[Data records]
=== Begin Enclosure ===

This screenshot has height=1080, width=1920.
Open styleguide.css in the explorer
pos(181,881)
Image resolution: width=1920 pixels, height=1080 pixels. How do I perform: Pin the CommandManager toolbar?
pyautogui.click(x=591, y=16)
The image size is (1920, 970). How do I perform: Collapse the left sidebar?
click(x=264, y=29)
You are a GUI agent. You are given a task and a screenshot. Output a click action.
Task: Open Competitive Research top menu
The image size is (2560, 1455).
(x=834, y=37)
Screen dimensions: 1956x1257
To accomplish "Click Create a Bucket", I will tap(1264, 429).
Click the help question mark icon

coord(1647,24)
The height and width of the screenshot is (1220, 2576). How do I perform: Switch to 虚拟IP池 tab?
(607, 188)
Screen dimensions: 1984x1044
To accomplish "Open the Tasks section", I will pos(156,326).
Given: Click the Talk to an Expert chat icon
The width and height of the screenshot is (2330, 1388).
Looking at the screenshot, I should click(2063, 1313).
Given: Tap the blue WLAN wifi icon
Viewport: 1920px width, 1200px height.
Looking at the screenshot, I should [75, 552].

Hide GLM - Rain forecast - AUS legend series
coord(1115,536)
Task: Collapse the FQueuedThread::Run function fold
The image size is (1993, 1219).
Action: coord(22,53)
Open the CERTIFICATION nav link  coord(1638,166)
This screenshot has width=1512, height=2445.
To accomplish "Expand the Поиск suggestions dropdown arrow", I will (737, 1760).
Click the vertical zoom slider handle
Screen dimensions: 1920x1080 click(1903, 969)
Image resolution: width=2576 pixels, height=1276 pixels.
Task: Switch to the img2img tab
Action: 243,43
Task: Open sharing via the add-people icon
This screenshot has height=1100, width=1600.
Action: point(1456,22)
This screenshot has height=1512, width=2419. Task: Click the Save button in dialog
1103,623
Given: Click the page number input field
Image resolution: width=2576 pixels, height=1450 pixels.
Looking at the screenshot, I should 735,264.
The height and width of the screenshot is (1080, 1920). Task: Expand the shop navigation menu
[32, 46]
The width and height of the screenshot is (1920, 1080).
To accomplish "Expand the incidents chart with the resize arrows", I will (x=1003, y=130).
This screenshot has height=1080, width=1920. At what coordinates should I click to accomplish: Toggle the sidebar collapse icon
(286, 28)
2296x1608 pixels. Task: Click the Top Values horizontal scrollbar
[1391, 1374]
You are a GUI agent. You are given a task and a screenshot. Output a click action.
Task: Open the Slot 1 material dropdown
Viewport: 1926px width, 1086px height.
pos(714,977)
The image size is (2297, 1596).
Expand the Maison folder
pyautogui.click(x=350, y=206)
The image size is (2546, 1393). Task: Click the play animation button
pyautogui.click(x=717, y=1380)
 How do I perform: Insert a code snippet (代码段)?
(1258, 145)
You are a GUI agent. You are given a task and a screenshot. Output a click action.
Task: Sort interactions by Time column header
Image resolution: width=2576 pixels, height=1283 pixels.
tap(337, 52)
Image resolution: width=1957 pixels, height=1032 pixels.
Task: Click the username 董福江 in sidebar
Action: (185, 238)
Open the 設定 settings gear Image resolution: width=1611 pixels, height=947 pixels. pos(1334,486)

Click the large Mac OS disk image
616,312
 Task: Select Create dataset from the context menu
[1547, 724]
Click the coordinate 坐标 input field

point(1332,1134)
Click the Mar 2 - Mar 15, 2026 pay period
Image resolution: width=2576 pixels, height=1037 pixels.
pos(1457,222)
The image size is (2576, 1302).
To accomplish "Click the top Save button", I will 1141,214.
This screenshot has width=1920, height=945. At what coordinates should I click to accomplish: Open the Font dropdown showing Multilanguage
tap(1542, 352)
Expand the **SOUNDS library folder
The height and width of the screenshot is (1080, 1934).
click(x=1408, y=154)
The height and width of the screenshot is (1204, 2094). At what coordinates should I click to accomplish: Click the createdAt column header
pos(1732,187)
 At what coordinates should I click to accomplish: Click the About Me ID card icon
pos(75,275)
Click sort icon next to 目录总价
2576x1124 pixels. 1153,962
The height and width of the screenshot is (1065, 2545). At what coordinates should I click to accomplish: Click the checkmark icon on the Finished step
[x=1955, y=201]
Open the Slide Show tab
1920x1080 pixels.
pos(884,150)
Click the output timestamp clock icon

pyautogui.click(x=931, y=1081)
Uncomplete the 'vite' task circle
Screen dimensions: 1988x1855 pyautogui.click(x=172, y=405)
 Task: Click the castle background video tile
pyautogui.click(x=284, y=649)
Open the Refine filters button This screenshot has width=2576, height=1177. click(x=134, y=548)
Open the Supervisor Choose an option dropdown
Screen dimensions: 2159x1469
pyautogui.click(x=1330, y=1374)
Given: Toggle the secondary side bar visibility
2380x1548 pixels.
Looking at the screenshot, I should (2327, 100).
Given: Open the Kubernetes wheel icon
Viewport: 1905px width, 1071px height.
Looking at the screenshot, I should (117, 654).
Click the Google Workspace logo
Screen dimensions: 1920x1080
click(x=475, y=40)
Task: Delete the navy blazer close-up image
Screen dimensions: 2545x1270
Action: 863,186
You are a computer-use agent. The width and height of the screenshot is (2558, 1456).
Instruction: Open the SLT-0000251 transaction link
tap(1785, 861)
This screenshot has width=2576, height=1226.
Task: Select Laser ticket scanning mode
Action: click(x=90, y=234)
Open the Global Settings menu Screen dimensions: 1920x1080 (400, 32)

=== End Enclosure ===

*REQUIREMENT*. In the data above, find the line with "2380x1548 pixels." and the line with "Given: Open the Kubernetes wheel icon". Retype both, plus every line between them, exactly.

*ANSWER BOX*.
2380x1548 pixels.
Looking at the screenshot, I should (2327, 100).
Given: Open the Kubernetes wheel icon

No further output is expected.